Ecommerce is now a big and growing share of many FMCG product categories across the world. China, Europe and the US are the biggest ecommerce markets globally, and there is a lot brands at home can learn from these giants. Personal-care brands like Inoherb in China and Dollar Shave Club in the US have leveraged ecommerce to disrupt and capture market share from strong, well-established brands like Olay and Gillette.
In many cases, these brands no longer need research-and-development departments, factories, salespeople or retail outlets. The combination of OEM suppliers, digital marketing platforms and ecommerce has disrupted the traditional barriers to entry and is reinventing the path to purchase.

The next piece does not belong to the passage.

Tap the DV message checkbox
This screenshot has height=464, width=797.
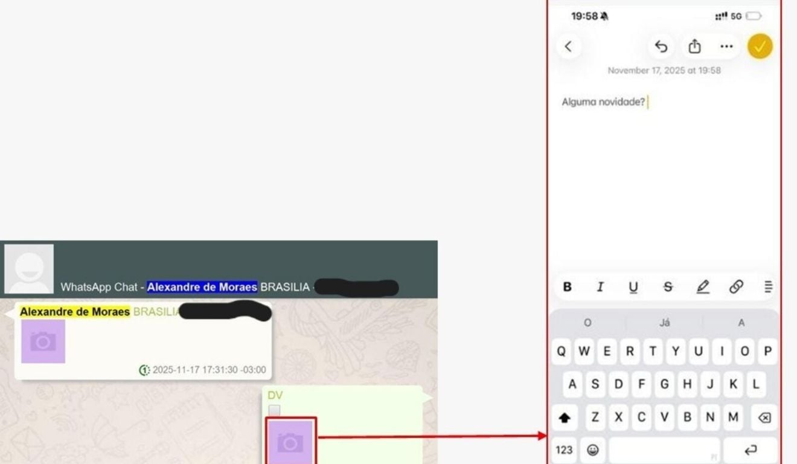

While ecommerce contributes less than 1 percent of sales in Southeast Asia today, analysis by A.T. Kearney predicts this will grow tenfold by 2020, creating both opportunities and challenges for FMCG marketers.
Ecommerce or social commerce?
Unlike the US, where consumers have both mobile and desktop computers, most consumers in SEA use only mobile phones to access the Internet. In Malaysia, people spend 187 minutes each day on their mobile, while their neighbours in Thailand spend 160 minutes per day (How Southeast Asia Uses Smartphones, eMarketer, 2016). Even among those who visit ecommerce sites regularly, the majority of consumers outside the top cities only use mobile devices for access. This is one of the reasons why 30 percent of ecommerce in SEA takes place through conversations on social media and messaging apps like Facebook and WhatsApp.
This behaviour, known as social commerce, is particularly well-suited for situations where buyers need to interact with sellers to build trust or get expert advice. It also enables sellers to upsell or cross-sell. Here’s a typical example:
But this is obviously a high-cost, high-touch model and isn’t appropriate for all brands and categories. It’s important to use the right ecommerce strategy, based on the consumer mindset and shopping behaviour of each category.
Big bulky periodic purchases: Subscription + automation
This includes all the staples that consumers buy over a fixed purchase cycle, usually monthly, such as diapers, toilet paper, laundry detergent, fabric conditioner, and so on. For these product categories with a fixed consumption pattern, annual subscriptions are the solution. Consumers have a preferred brand, they don’t enjoy shopping for these products or hauling them home and they just don’t want to have to think about the whole thing as long as it’s delivered at the right time.
Regular replenishments: Prediction + instant buying
This includes products that people remember to buy only when they run out.Examples include toothpaste, razor blades and instant coffee. For replenishment brands, the Amazon “Dash Button” is a great example of how to respond to this consumer need, enabling consumers to conveniently buy whenever they need.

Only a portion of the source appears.